In Canada, there are no mandated prison sentences for drug offences. This could change if the Conservative government succeeds with Bill S-10.
The measure provides a range of penalties. One seeks to impose a minimum of six months’ imprisonment for cultivating at least six marijuana plants.
On October 7 this year, the Vancouver-based International Centre for Science in Drug Policy released a report detailing the failure of the U.S. federal government’s cannabis-prohibition policy.

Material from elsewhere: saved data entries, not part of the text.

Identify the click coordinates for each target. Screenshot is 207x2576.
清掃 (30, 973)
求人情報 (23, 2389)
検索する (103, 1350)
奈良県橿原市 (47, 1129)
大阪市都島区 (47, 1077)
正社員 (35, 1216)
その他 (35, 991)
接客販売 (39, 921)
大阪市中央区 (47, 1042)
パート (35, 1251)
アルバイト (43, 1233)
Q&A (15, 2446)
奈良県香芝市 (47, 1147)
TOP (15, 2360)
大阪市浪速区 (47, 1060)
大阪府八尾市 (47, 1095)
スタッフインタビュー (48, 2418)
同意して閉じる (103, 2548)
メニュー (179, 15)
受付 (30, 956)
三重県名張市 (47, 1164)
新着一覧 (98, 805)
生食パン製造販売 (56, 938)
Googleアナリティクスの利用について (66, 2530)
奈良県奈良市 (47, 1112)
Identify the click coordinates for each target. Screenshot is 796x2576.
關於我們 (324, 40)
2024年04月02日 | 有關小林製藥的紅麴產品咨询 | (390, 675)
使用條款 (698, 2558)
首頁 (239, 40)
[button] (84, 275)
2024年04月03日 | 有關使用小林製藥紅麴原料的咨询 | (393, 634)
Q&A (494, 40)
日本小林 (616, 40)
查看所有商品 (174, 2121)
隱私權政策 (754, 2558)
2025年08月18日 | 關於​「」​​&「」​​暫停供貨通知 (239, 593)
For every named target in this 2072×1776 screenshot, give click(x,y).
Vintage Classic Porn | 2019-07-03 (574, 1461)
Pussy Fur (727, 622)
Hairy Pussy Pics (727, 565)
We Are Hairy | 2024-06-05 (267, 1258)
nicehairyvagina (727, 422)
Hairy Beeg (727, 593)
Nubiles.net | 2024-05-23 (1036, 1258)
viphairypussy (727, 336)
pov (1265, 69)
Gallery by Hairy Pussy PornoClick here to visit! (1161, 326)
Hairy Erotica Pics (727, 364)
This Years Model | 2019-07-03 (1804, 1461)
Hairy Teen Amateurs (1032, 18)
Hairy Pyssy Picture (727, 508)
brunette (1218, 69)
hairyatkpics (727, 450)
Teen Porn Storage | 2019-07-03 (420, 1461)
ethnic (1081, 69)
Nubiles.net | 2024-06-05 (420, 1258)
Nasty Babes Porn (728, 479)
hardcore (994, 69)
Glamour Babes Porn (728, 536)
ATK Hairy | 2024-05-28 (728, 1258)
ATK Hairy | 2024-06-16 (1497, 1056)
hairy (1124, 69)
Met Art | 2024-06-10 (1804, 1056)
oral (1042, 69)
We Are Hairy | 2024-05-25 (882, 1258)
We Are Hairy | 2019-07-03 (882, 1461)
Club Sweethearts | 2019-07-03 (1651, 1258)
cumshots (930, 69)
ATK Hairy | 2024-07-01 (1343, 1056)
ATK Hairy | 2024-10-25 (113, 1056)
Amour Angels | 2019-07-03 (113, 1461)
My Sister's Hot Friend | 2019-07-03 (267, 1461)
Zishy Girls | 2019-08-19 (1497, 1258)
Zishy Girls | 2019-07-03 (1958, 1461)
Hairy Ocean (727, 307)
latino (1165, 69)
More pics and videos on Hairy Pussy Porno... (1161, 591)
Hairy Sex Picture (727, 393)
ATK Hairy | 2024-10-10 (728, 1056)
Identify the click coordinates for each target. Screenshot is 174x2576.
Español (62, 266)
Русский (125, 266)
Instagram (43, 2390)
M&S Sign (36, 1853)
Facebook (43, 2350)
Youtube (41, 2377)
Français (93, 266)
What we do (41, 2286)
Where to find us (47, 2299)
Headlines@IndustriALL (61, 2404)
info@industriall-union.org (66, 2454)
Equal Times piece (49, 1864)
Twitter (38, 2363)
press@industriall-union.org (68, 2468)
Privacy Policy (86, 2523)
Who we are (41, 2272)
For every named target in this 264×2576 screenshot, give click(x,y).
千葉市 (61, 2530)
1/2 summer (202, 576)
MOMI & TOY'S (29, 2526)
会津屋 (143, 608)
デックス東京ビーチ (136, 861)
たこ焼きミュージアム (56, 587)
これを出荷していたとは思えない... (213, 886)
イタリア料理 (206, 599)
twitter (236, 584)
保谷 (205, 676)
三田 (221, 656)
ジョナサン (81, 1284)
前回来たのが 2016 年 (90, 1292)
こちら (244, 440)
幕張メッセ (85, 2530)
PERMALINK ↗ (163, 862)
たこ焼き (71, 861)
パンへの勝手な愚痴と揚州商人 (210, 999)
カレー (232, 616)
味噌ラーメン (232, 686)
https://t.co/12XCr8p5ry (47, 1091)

Coauthored by the centre’s founder, Evan Wood, the document showed that even with more money for antidrug campaigns, the potency of cannabis in the U.S. increased by approximately 145 percent from 1990 to 2007. The retail cost of marijuana also decreased from US$37 per gram in 1990 to US$15 per gram in 2007.
Marijuana has also remained almost universally available to American youth, despite the past 30 years of prohibition. The report indicated that cannabis use among Grade 12 students rose from 27 percent in 1990 to 32 percent in 2008. Among 19- to 28-year-olds, use increased from 26 percent to 29 percent in the same period.
The paper noted that the U.S. federal antidrug budget saw a 600-percent inflation-adjusted increase in two decades, from US$1.5 billion in 1981 to US$18 billion in 2002.
In a phone interview, Wood, a UBC medical professor, noted that the California experiment with Proposition 19 has enormous potential.
“If they prove that you can successfully tax and regulate cannabis and the world does not come to an end, I think it’s going to generate interest throughout North America,” Wood told the Straight.
According to Wood, measures like Bill S-10 speak to the “discordance between what we know from a scientific perspective of what we should be doing about the drug problem and what the average citizen thinks”.
“Your average Canadian is frustrated about the drug problem, and that makes it politically popular to propose tough-on-crime measures,” Wood said. “But the reality of the situation is, the $5 billion that they’re proposing to spend on new prisons will do nothing to improve community health and safety.”
He also said that advocates for drug legalization want to counter one myth.
“The alternative to prohibition is not full, free legalization, easy access to drugs, but, rather, strict regulatory tools in a legal framework like age restrictions, operating hours, warning labels on things, taxation,” Wood said.”These are actually compatible with not only increasing or creating tax revenue for governments but also decreasing the availability of drugs to young people.”